# WHAT YOU NEED TO DO
Report, from the records below, every line where the word "accomplish" appears.

++++ DATASET ENTRIES ++++

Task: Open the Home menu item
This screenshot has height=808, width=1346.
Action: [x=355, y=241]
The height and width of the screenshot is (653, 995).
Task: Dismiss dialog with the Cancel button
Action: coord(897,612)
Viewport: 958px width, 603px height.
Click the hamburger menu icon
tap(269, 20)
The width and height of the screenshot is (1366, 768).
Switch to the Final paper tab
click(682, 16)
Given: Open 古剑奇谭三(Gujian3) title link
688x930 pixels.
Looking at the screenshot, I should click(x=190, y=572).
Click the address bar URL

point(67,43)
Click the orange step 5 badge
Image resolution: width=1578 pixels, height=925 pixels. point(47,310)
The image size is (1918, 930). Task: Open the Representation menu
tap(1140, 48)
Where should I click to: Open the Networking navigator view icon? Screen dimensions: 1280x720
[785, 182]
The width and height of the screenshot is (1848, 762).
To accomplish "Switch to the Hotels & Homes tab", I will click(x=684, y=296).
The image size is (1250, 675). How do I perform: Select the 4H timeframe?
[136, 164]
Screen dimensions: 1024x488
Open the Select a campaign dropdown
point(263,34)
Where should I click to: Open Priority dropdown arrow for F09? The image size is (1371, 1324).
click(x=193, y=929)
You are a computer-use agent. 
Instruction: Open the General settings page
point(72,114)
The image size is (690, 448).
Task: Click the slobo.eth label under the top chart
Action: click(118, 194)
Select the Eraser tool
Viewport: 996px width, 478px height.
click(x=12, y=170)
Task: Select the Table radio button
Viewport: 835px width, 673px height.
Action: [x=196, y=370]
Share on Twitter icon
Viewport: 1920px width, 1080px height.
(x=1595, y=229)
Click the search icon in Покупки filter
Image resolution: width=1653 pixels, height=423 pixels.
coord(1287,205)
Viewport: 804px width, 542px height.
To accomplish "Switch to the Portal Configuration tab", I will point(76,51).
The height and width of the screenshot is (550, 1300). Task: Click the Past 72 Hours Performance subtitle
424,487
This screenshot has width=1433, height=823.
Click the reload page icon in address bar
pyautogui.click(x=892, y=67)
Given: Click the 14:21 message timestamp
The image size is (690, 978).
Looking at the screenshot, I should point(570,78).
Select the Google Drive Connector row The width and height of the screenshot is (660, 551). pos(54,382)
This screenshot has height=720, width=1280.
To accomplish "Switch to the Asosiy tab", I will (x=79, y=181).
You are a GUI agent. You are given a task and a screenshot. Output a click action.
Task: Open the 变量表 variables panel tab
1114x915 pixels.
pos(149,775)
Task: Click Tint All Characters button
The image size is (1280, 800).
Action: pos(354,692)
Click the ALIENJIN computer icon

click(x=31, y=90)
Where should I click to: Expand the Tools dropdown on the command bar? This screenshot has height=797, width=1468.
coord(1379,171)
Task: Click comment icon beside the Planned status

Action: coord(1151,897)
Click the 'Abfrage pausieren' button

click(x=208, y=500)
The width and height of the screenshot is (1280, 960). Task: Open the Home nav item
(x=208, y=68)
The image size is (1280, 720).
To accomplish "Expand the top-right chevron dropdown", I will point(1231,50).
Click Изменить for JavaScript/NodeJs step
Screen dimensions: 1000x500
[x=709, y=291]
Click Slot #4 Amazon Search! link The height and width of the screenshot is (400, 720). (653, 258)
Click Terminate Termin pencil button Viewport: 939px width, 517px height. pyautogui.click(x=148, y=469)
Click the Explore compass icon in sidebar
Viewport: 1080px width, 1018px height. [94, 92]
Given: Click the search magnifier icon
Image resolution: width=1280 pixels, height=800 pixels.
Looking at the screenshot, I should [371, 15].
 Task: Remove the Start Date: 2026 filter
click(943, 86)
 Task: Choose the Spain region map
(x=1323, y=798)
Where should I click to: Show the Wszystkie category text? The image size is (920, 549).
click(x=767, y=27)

++++

# SOLVED PROBLEM
To accomplish "Switch to the Hotels & Homes tab", I will click(x=684, y=296).
To accomplish "Switch to the Portal Configuration tab", I will point(76,51).
To accomplish "Switch to the Asosiy tab", I will (x=79, y=181).
To accomplish "Expand the top-right chevron dropdown", I will point(1231,50).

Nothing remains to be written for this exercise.